*EXTRAIT DU TEXTE*
|---|

Dans le contexte actuel, le dynamisme du secteur est une carte à jouer pour plusieurs pays du continent, dont le Kenya. Le 22 mars dernier, les autorités ont installé au sein de l’hôpital national de Kenyatta, à Nairobi, un centre de télémédecine dédié à la lutte contre le Covid-19.

Le Kenya ouvre la voie…

Le premier du genre en Afrique, selon le secrétaire du cabinet pour la Santé du Kenya, Mutahi Kagwe. Les médecins et spécialistes dépêchés analyseront, 24 heures sur 24, les résultats d’examen de 47 comtés du pays, en plus de collecter les données liées au dépistage. « Grâce à cette technologie, les résultats des tomodensitogrammes [une technique plus poussée que la radiologie, qui allie rayons X et technologie informatique] seront interprétés ici, au lieu d’envoyer des radiologues dans tout le pays », a déclaré Mutahi Kwage.

Une plateforme d’apprentissage lancée par le ministère de la Santé, en partenariat avec l’ONG Amref, a également été mise en ligne. Le but : informer les communautés sur la situation sanitaire, et lutter contre les fausses informations relatives au coronavirus. LEAP, c’est son nom, peut également être utilisé par le personnel médical, qui grâce aux informations contenues pourra identifier et isoler un cas suspect. Si la e-santé semble faire partie intégrante du plan de lutte contre le Covid-19 au Kenya, c’est que le pays « est en avance sur la digitalisation de l’économie en général », affirme Emmanuel Blin, PDG de Tech Care For All, entreprise spécialisée dans la technologie en santé digitale pour les pays du Sud.

dans un environnement où l’Afrique a un beau potentiel

Mais cela n’empêche pas d’autres États, certes moins en pointe sur la question, de se tourner eux aussi vers la e-santé. Car le potentiel africain en la matière est une réalité. Pour John Nkengasong, directeur de l’Africa CDC de l’Union africaine, le secteur peut « jouer un rôle extrêmement important pour l’Afrique, devenir un vrai challenge. C’est, je vous le confirme, une piste que l’on explore avec beaucoup d’attention, avoue-t-il. Nous sommes actuellement à la recherche de partenariats avec d’autres organisations. L’objectif est de développer la télé-médecine sur le continent pour nous aider à lutter contre le Covid-19 ».

|---|

Enregistrements extraits
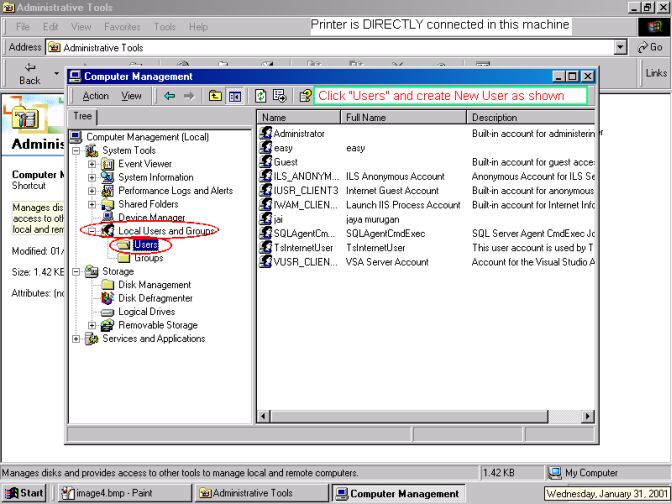672x504 pixels.
Task: Click the Export List toolbar icon
Action: point(280,96)
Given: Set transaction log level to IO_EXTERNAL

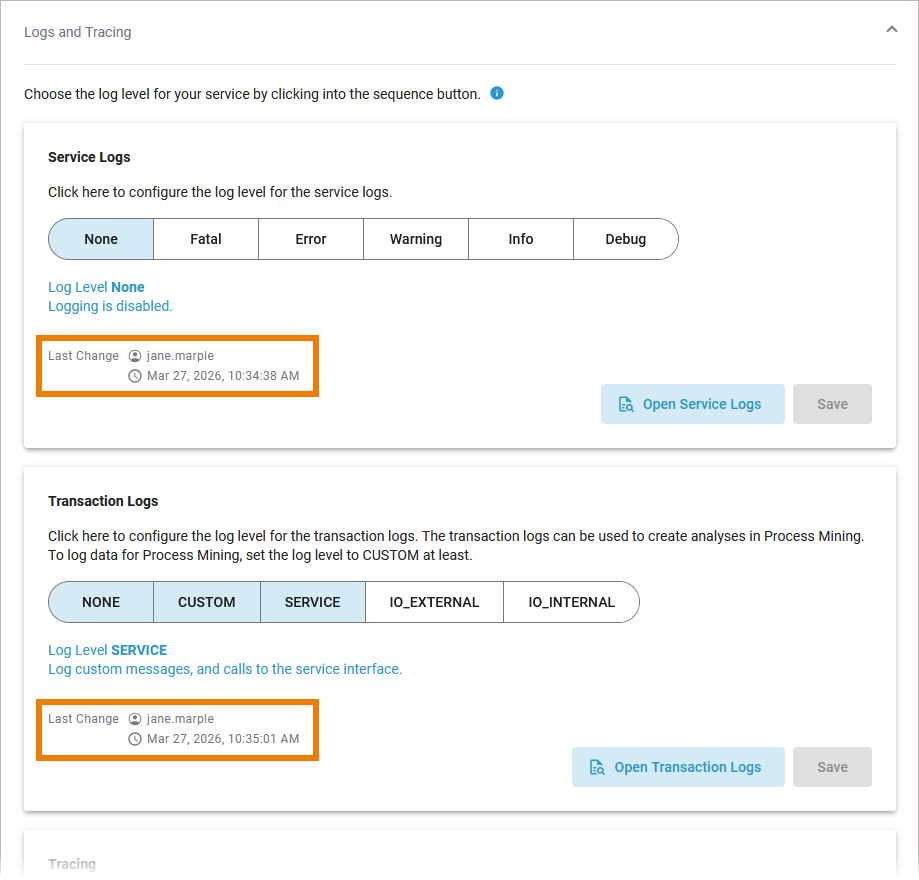Looking at the screenshot, I should tap(434, 602).
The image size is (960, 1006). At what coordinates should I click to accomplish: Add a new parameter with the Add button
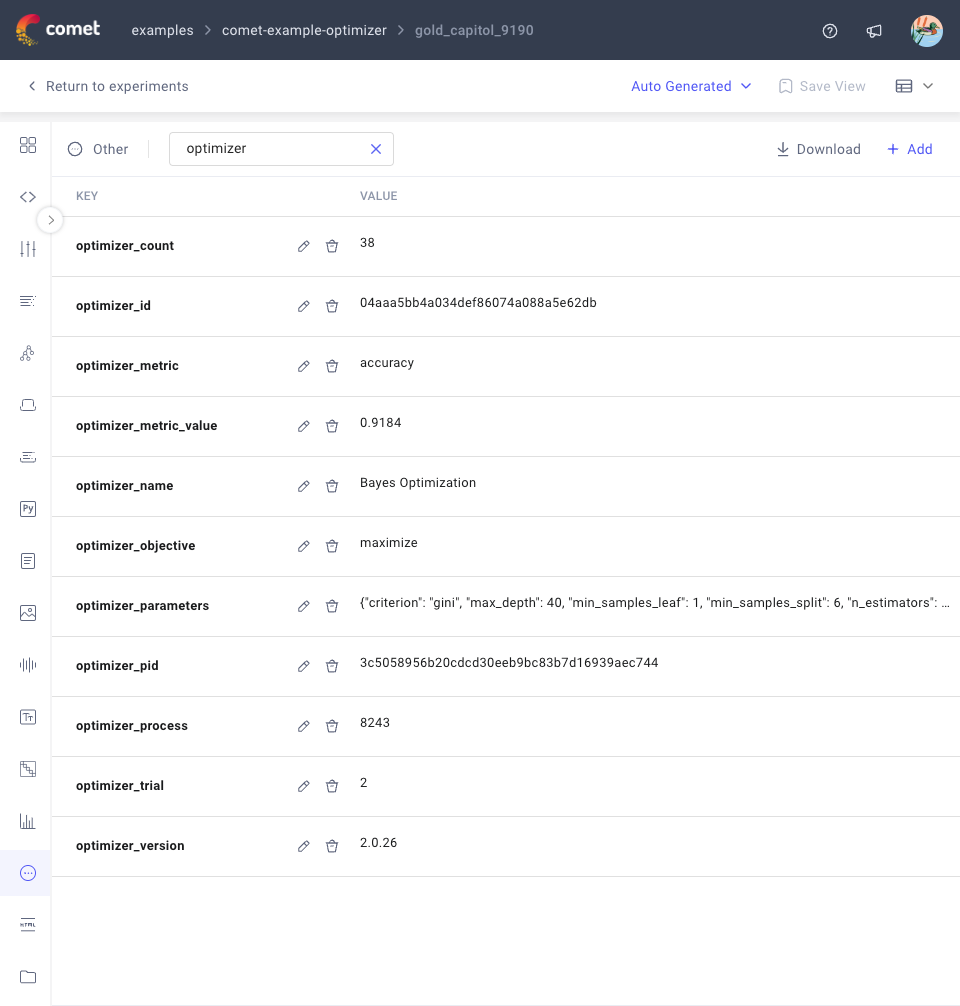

|---|

*TÂCHE 1*
Traduisez en anglais cette phrase du texte sur la e-santé en Afrique : « Une plateforme d'apprentissage lancée par le ministère de la Santé, en partenariat avec l'ONG Amref, a également été mise en ligne. »
*TÂCHE 2*
Rédigez la suite du texte sur la e-santé en Afrique face au Covid-19.
Les entrées n'ont aucun rôle dans ce travail.

*RÉPONSE 1*
A learning platform launched by the Ministry of Health, in partnership with the NGO Amref, has also been put online.

*RÉPONSE 2*
Emmanuel Blin confirme : « La grande majorité des gouvernements ont mis en place une commission digitale dans leur plan de lutte contre le Covid-19. Pour les aider dans cette démarche, ils pourront s’appuyer sur l’écosystème des start-up locales, très solide dans certains pays. » Au Nigeria par exemple, l’application InStrat Global Health Solutions fournit déjà des informations sur le coronavirus a plus de 20 000 agents de santé, répartis dans dix États du pays. Disponible en langues locales, l’application met régulièrement à jour son contenu, basé sur les recommandations de l’OMS et des agences de santé publique. Des renseignements précieux, qui permettent au personnel médical de pouvoir identifier, puis isoler de potentiels cas de coronavirus.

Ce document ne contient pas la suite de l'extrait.